Sixteen candidates, including four incumbents, are vying for a seat in each of Missoula’s six City Council wards, with mail-in primary ballots due by Sept. 10.
Four of the wards have three candidates, and the City Council voted to hold primaries in those wards on Sept. 10 before the Nov. 5 general election. Each ward has two representatives with staggered four-year terms. The job pays $15,478 annually, and includes city health insurance.
Two current council members — John DiBari and Michelle Cares — decided against running for re-election.
The candidates were asked for a brief biography, the top two reasons they are running for office, and the reason they are the best person for the position. We will run each response by ward so our readers can compare the candidates side by side. Their responses are in their own words, and they have been edited for Associated Press style and length.
Today, we bring you Ward 1, which generally covers northeast Missoula.
Amber Shaffer: Growing up as part of a large Northside family, my grandmother taught me from a young age the importance of caring for your neighborhood and being involved in local politics. I attended Hellgate High School and later studied history at the University of Montana. At UM I was vice president and president in the Native American Student Association. My husband and I have two wonderful boys.
The citizens of Missoula deserve a council committed to making more fiscally responsible decisions. With ever-increasing tax burdens and an understaffed police force, it is time to buckle down on unnecessary spending and focus on addressing the quality of life issues (parking, urban camping, and crime) throughout our ward.
I would serve our ward with solid judgement and compassion. I bring with me an attention to detail, a genuine concern for the neighborhoods of our ward, and an eagerness to create a better Missoula for generations to come.
Elizabeth Weaver: I am the SNAP Outreach Coordinator at the Montana Food Bank Network Inc. I hold a B.A. in communications and political science from Houghton College and a M.A. in social justice in intercultural relations from SIT Graduate Institute. I have spent my professional career in the nonprofit sector working with organizations on human rights, advocacy, legal aid, and food access.
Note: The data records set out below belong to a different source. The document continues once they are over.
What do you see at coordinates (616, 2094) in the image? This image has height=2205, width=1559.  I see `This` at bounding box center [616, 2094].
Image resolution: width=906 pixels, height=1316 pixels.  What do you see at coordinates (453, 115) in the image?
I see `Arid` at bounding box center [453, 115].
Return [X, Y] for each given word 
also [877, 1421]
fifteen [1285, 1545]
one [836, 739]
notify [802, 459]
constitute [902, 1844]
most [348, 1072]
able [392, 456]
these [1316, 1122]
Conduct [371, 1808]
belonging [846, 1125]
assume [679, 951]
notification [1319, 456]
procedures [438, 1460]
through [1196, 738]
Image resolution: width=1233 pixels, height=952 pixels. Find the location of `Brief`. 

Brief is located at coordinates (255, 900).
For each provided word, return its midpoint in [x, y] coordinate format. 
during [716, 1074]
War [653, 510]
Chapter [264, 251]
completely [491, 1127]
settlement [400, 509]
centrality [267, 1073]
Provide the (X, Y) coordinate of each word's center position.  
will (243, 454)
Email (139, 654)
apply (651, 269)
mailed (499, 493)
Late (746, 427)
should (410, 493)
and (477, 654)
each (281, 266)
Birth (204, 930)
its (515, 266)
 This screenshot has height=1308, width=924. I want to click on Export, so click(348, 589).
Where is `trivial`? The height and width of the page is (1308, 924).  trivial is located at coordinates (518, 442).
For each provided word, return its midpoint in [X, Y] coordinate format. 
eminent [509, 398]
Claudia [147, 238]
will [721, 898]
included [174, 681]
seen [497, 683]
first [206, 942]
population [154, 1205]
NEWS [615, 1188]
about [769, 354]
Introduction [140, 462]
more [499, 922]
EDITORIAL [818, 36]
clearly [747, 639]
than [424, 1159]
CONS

I served four years on the board of directors for the Missoula Urban Demonstration (MUD) Project and currently sit on Missoula’s Food Access Committee.
I am running for City Council because I care about Missoula’s growth, and making sure we grow together — across all income brackets — as a city. With growth comes need, particularly around infrastructure and housing. I will provide a much-needed skill set to the discussions on how we plan, prepare, and implement necessary upgrades and new projects. Missoula is at its best when we all succeed and every resident has access to the opportunities that make our city such an incredible place to live.
I am the best candidate for the position because I bring an underrepresented voice to the table. As a single, below-median income household that rents, I have a perspective shared by 41% of Missoulians, but a voice not currently at the table. As a downtown resident, I also represent an area with growing housing and infrastructure needs. I would love to bring that diversity of lived experience to City Council by representing Ward 1.
Heidi West: My husband, Adam, and our two kids live in Missoula's Northside neighborhood. I work as a community organizer for the North-Missoula Community Development Corporation, where I also develop permanently affordable housing. I came to city politics as a by-product of neighborhood grassroots activism, calling for a residential level cleanup of the former White Pine Sash State Superfund Site. I currently represent Ward 1 and am running for a second term on the Missoula City Council.
For a significant amount time that my family has lived in Missoula, our household was classified as low-income, and I am intimately familiar with many of the challenges, as well as the benefits of choosing this community to be our home. It was the lack of representation of this lived experience that finalized my decision to run for office in 2015. I am dedicated to striving for equity and access to a clean environment, safe housing, and a healthy lifestyle for all of Missoula’s residents.
I am creative, passionate, and strive to create connections that can address problems with the goal of creating a better Missoula for all current and future citizens.